A verbatim transcription of the listing below is required, without its pictures.
--- START ---
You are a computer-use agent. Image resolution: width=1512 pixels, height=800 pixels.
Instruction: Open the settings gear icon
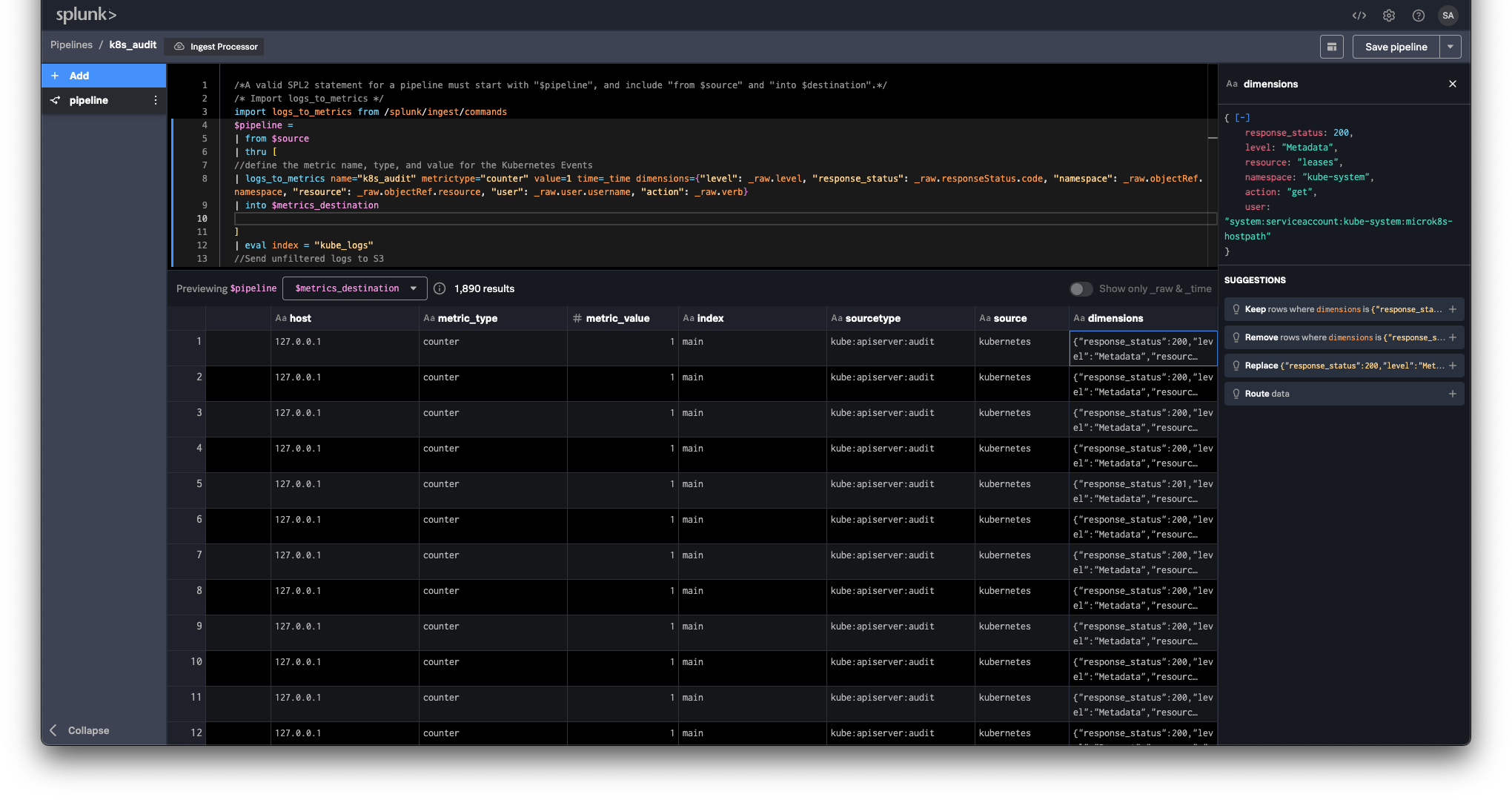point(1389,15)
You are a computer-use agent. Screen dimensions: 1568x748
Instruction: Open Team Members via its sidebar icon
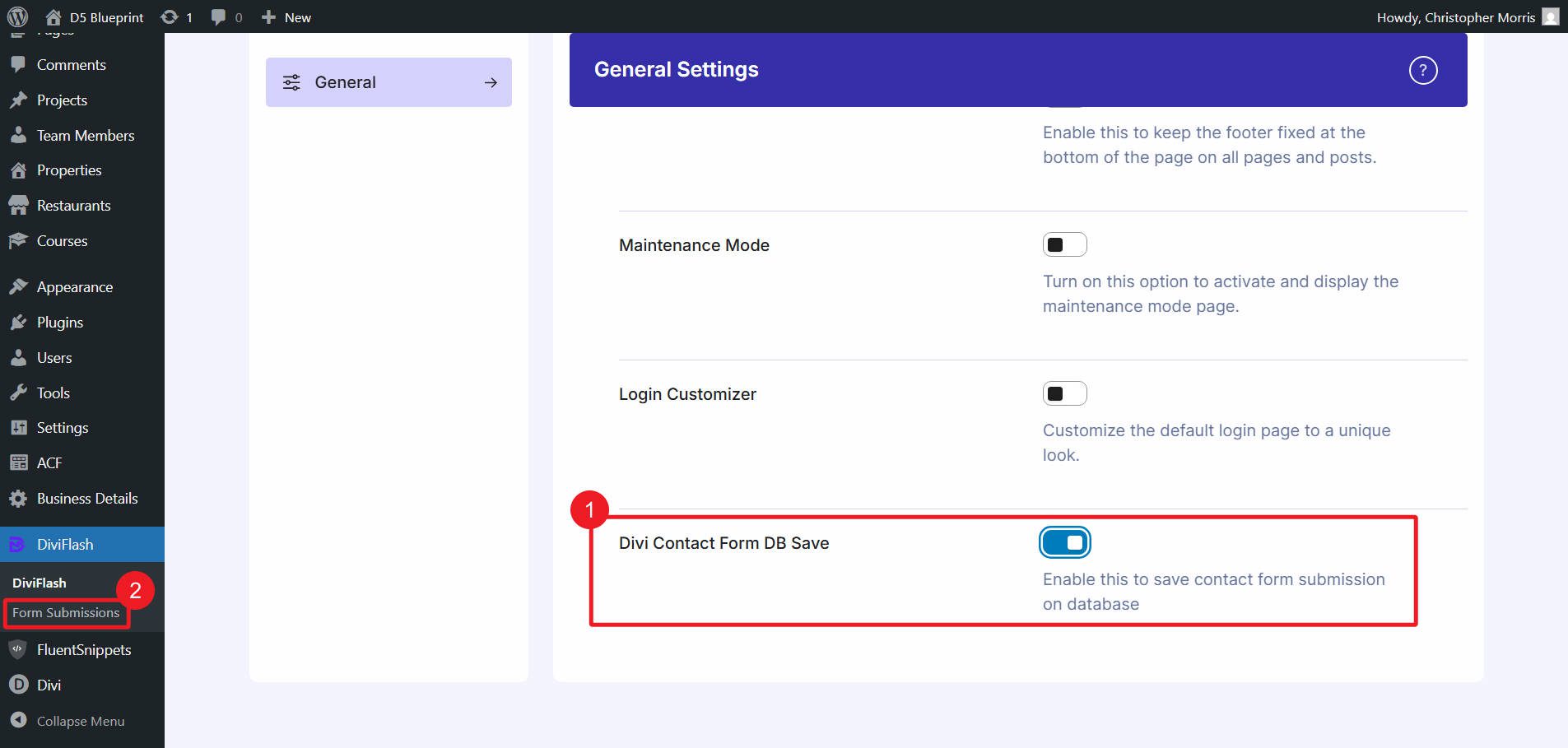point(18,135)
--- END ---
## [Response to the exercise]
You are a computer-use agent. Image resolution: width=1512 pixels, height=800 pixels.
Instruction: Open the settings gear icon
point(1389,15)
You are a computer-use agent. Screen dimensions: 1568x748
Instruction: Open Team Members via its sidebar icon
point(18,135)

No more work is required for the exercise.